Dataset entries
====
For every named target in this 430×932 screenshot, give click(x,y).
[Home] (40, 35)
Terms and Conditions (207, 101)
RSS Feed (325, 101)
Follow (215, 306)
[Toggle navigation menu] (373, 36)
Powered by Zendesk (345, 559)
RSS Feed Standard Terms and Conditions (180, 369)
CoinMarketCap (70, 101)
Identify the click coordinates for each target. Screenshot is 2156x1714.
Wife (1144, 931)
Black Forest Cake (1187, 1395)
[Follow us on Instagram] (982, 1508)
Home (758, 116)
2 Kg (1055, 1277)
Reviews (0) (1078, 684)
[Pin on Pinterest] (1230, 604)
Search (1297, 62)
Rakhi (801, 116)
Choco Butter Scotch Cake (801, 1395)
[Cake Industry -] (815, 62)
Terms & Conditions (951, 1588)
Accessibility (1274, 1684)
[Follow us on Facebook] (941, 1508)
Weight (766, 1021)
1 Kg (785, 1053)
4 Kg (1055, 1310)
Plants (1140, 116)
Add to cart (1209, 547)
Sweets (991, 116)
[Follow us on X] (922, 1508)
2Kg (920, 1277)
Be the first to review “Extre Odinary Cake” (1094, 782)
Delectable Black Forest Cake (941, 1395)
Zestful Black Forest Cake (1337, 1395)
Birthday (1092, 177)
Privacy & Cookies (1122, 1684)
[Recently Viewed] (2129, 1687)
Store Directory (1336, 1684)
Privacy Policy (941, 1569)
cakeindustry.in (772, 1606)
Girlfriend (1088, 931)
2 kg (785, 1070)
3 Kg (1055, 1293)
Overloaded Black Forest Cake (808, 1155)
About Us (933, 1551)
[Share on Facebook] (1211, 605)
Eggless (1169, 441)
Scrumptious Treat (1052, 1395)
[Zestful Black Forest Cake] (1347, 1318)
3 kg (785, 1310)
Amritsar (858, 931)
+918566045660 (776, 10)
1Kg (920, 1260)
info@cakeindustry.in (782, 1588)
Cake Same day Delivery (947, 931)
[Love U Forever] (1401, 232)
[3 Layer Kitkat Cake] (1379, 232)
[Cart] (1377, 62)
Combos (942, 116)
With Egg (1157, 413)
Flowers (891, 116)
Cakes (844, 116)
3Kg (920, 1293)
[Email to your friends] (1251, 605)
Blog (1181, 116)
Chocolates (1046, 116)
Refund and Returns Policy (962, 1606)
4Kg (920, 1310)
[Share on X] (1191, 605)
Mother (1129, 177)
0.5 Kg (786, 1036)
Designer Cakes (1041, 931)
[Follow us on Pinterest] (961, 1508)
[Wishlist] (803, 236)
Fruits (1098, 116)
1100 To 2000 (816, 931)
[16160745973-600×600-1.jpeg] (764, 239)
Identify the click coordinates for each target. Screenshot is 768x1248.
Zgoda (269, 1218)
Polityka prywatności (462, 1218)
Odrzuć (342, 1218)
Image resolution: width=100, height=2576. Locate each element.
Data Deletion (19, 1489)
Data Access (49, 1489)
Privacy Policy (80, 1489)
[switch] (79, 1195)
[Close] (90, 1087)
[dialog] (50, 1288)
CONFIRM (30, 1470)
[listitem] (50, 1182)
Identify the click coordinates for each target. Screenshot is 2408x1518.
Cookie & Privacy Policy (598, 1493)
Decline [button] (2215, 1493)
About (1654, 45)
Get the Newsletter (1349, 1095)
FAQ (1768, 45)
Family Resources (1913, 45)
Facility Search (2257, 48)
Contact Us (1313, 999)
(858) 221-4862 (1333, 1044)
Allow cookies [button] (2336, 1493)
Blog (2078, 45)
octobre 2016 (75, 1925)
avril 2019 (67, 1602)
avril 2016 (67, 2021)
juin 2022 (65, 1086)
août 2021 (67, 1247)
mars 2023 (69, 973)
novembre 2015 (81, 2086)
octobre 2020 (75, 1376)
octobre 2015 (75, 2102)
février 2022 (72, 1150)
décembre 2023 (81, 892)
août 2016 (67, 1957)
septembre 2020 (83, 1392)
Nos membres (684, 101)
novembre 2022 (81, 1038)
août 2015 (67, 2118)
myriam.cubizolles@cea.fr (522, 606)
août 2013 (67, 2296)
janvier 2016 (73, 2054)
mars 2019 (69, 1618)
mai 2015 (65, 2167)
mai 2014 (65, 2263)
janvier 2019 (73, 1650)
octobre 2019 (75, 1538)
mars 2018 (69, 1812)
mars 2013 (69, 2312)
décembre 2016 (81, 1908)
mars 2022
====
> Work request
Your reply should consist of the records, duplicated exactly.

> Result for this exercise
For every named target in this 430×932 screenshot, give click(x,y).
[Home] (40, 35)
Terms and Conditions (207, 101)
RSS Feed (325, 101)
Follow (215, 306)
[Toggle navigation menu] (373, 36)
Powered by Zendesk (345, 559)
RSS Feed Standard Terms and Conditions (180, 369)
CoinMarketCap (70, 101)
Identify the click coordinates for each target. Screenshot is 2156x1714.
Wife (1144, 931)
Black Forest Cake (1187, 1395)
[Follow us on Instagram] (982, 1508)
Home (758, 116)
2 Kg (1055, 1277)
Reviews (0) (1078, 684)
[Pin on Pinterest] (1230, 604)
Search (1297, 62)
Rakhi (801, 116)
Choco Butter Scotch Cake (801, 1395)
[Cake Industry -] (815, 62)
Terms & Conditions (951, 1588)
Accessibility (1274, 1684)
[Follow us on Facebook] (941, 1508)
Weight (766, 1021)
1 Kg (785, 1053)
4 Kg (1055, 1310)
Plants (1140, 116)
Add to cart (1209, 547)
Sweets (991, 116)
[Follow us on X] (922, 1508)
2Kg (920, 1277)
Be the first to review “Extre Odinary Cake” (1094, 782)
Delectable Black Forest Cake (941, 1395)
Zestful Black Forest Cake (1337, 1395)
Birthday (1092, 177)
Privacy & Cookies (1122, 1684)
[Recently Viewed] (2129, 1687)
Store Directory (1336, 1684)
Privacy Policy (941, 1569)
cakeindustry.in (772, 1606)
Girlfriend (1088, 931)
2 kg (785, 1070)
3 Kg (1055, 1293)
Overloaded Black Forest Cake (808, 1155)
About Us (933, 1551)
[Share on Facebook] (1211, 605)
Eggless (1169, 441)
Scrumptious Treat (1052, 1395)
[Zestful Black Forest Cake] (1347, 1318)
3 kg (785, 1310)
Amritsar (858, 931)
+918566045660 (776, 10)
1Kg (920, 1260)
info@cakeindustry.in (782, 1588)
Cake Same day Delivery (947, 931)
[Love U Forever] (1401, 232)
[3 Layer Kitkat Cake] (1379, 232)
[Cart] (1377, 62)
Combos (942, 116)
With Egg (1157, 413)
Flowers (891, 116)
Cakes (844, 116)
3Kg (920, 1293)
[Email to your friends] (1251, 605)
Blog (1181, 116)
Chocolates (1046, 116)
Refund and Returns Policy (962, 1606)
4Kg (920, 1310)
[Share on X] (1191, 605)
Mother (1129, 177)
0.5 Kg (786, 1036)
Designer Cakes (1041, 931)
[Follow us on Pinterest] (961, 1508)
[Wishlist] (803, 236)
Fruits (1098, 116)
1100 To 2000 (816, 931)
[16160745973-600×600-1.jpeg] (764, 239)
Identify the click coordinates for each target. Screenshot is 768x1248.
Zgoda (269, 1218)
Polityka prywatności (462, 1218)
Odrzuć (342, 1218)
Image resolution: width=100, height=2576. Locate each element.
Data Deletion (19, 1489)
Data Access (49, 1489)
Privacy Policy (80, 1489)
[switch] (79, 1195)
[Close] (90, 1087)
[dialog] (50, 1288)
CONFIRM (30, 1470)
[listitem] (50, 1182)
Identify the click coordinates for each target. Screenshot is 2408x1518.
Cookie & Privacy Policy (598, 1493)
Decline [button] (2215, 1493)
About (1654, 45)
Get the Newsletter (1349, 1095)
FAQ (1768, 45)
Family Resources (1913, 45)
Facility Search (2257, 48)
Contact Us (1313, 999)
(858) 221-4862 (1333, 1044)
Allow cookies [button] (2336, 1493)
Blog (2078, 45)
octobre 2016 (75, 1925)
avril 2019 (67, 1602)
avril 2016 (67, 2021)
juin 2022 (65, 1086)
août 2021 (67, 1247)
mars 2023 (69, 973)
novembre 2015 (81, 2086)
octobre 2020 (75, 1376)
octobre 2015 (75, 2102)
février 2022 (72, 1150)
décembre 2023 (81, 892)
août 2016 (67, 1957)
septembre 2020 (83, 1392)
Nos membres (684, 101)
novembre 2022 (81, 1038)
août 2015 (67, 2118)
myriam.cubizolles@cea.fr (522, 606)
août 2013 (67, 2296)
janvier 2016 (73, 2054)
mars 2019 (69, 1618)
mai 2015 (65, 2167)
mai 2014 (65, 2263)
janvier 2019 (73, 1650)
octobre 2019 (75, 1538)
mars 2018 (69, 1812)
mars 2013 (69, 2312)
décembre 2016 (81, 1908)
mars 2022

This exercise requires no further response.